Parse Custom Branch
It is possible to parse Branches with custom structure as long as you know how the bytes should be interpreted. As an example, the TLorentzVector
is added using this mechanism and we will walk through the steps needed:
1. Provide a map between fClassName
of your struct (as seen in .root) to a Julia type.
Pass a Dict{String, Type}
to ROOTFile(filepath; customstructs)
. The TLorentzVector
is shipped by default:
ROOTFile(filepath; customstructs = Dict("TLorentzVector" => LorentzVector{Float64}))
This Dict
will subsequently be used by the auto_T_JaggT
function at here such that when we encounter a branch with this fClassName
, we will return your Type
as the detected element type of this branch.
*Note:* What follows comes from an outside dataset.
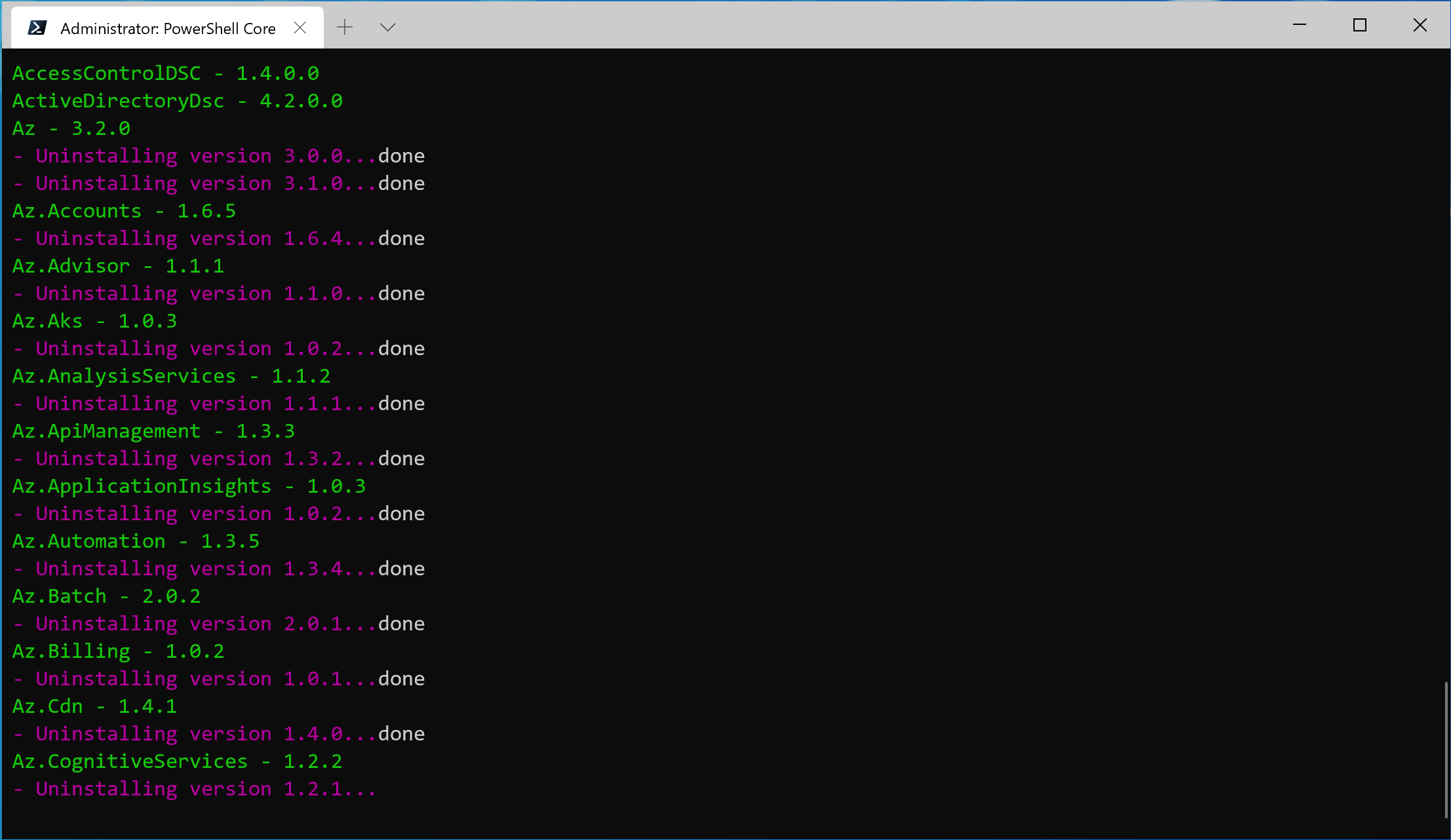
Task: Click the Az.Automation - 1.3.5 entry
Action: point(135,541)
2. Extend the raw bytes interpreting function UnROOT.interped_data
By default, given a branch element type and a "jaggness" type, a general function is defined which will try to parse the raw bytes into Julia data structure. The ::Type{T}
will match what you have provided in the Dict
in the previous step.
Thus, to "teach" UnROOT how to interpret bytes for your type T
, you would want to defined a more specific UnROOT.interped_data
than the default one. Taking the TLorentzVector
as example again, we define a function:
using LorentzVector
const LVF64 = LorentzVector{Float64}
function UnROOT.interped_data(rawdata, rawoffsets, ::Type{LVF64}, ::Type{J}) where {T, J <: JaggType}
# `rawoffsets` is actually redundant, since we know each TLV is always 64 bytes (withe 32 bytes header)
[
reinterpret(LVF64, x) for x in Base.Iterators.partition(rawdata, 64)
]
end
# VorView is defined in the `src/custom.jl`
function Base.reinterpret(::Type{LVF64}, v::VorView) where T
# x,y,z,t in ROOT
v4 = ntoh.(reinterpret(Float64, v[1+32:end]))
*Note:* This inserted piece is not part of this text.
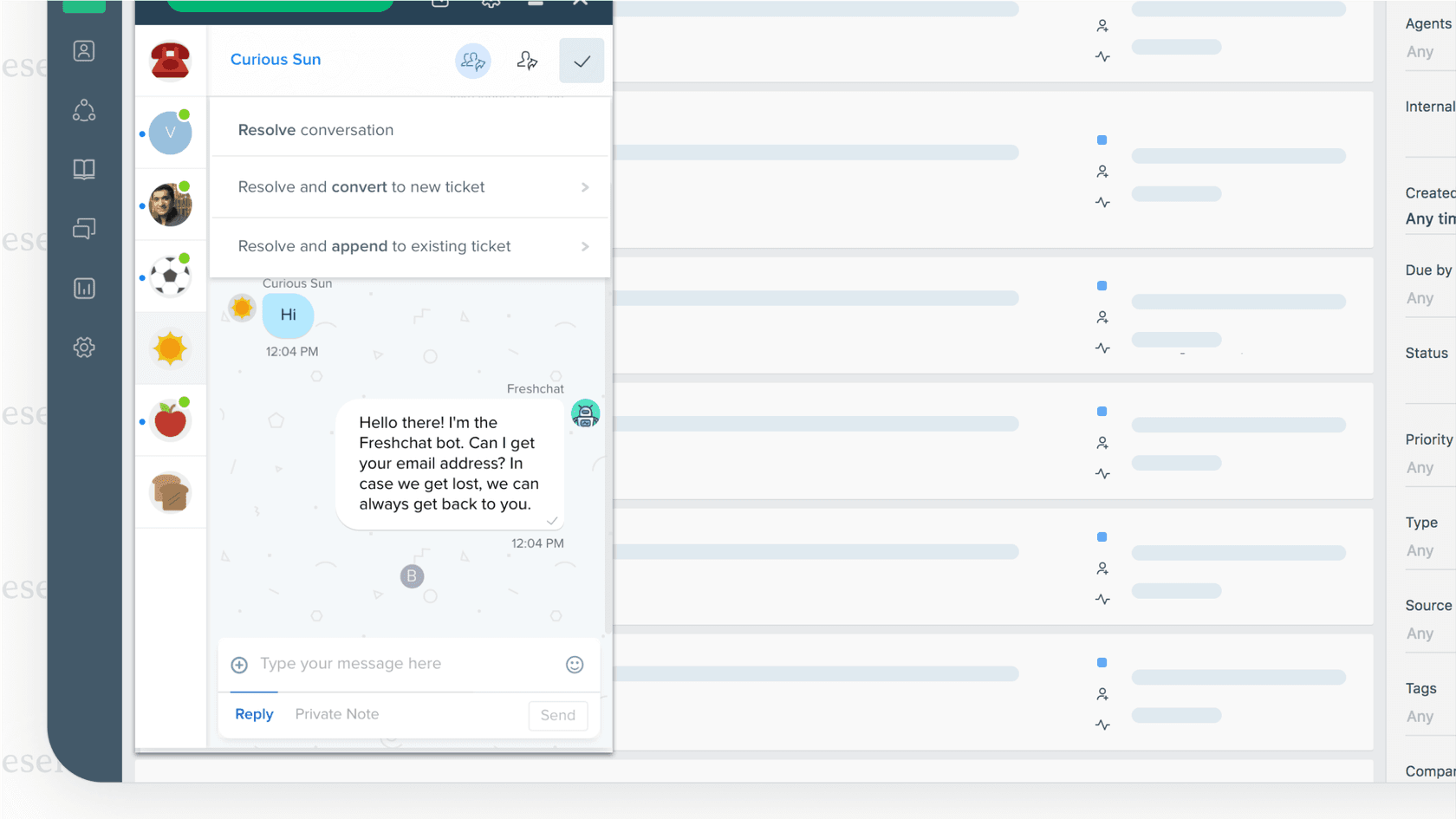Assign conversation to a group using the icon
This screenshot has height=819, width=1456.
[x=473, y=61]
# t,x,y,z in LorentzVectors.jl
LVF64(v4[4], v4[1], v4[2], v4[3])
end
The Base.reinterpret
function is just a helper function, you could instead write everything inside UnROOT.interped_data
. We then builds on these, to interpret Jagged TLV branch: https://github.com/JuliaHEP/UnROOT.jl/blob/4747f6f5fd97ed1a872765485b4eb9e99ec5a650/src/custom.jl#L47
More details
To expand a bit what we're doing here, the rawdata
for a single TLV
is always 64 bytes
long and the first 32 bytes
are TObject header which we don't care (which is why we don't care about rawoffsets
here). The last 32 bytes
make up 4 Float64
and we simply parse them and return a collection of (julia) LorentzVector{Float64}
.
In general, if auto_T_JaggT
returned MyType
as promised branch element type, then
UnROOT.interped_data(rawdata, rawoffsets, ::Type{MyType},
should return Vector{MyType}
because UnROOT.interped_data
receives raw bytes of a basket at a time.
And that's it! Afterwards both LazyBranch
and LazyTree
will be able to constructed with correct type and also knows how to interpret bytes when you indexing or iterating through them
Reading Raw Data from Branch
Alternatively, reading raw data is also possible using the UnROOT.array(f::ROOTFile, path; raw=true)
method. The output can be then reinterpreted using a custom type with the method UnROOT.splitup(data, offsets, T::Type; skipbytes=0, jagged=true)
. This provides more fine grain control in case your branch is highly irregular. You can then define suitable Julia type
and readtype
method for parsing these data. Alternatively, you can of course parse the data
and offsets
entirely manually. Here is it in action, with the help of the type
s from custom.jl
, and some data from the KM3NeT experiment:
julia> using UnROOT
julia> f = ROOTFile("test/samples/km3net_online.root")
ROOTFile("test/samples/km3net_online.root") with 10 entries and 41 streamers.
julia> data, offsets = array(f, "KM3NET_EVENT/KM3NET_EVENT/snapshotHits"; raw=true)
2058-element Array{UInt8,1}:
0x00
0x03
⋮
julia> UnROOT.splitup(data, offsets, UnROOT._KM3NETDAQHit)
4-element Vector{Vector{UnROOT._KM3NETDAQHit}}:
[UnROOT._KM3NETDAQHit(1073742790, 0x00, 9, 0x60)......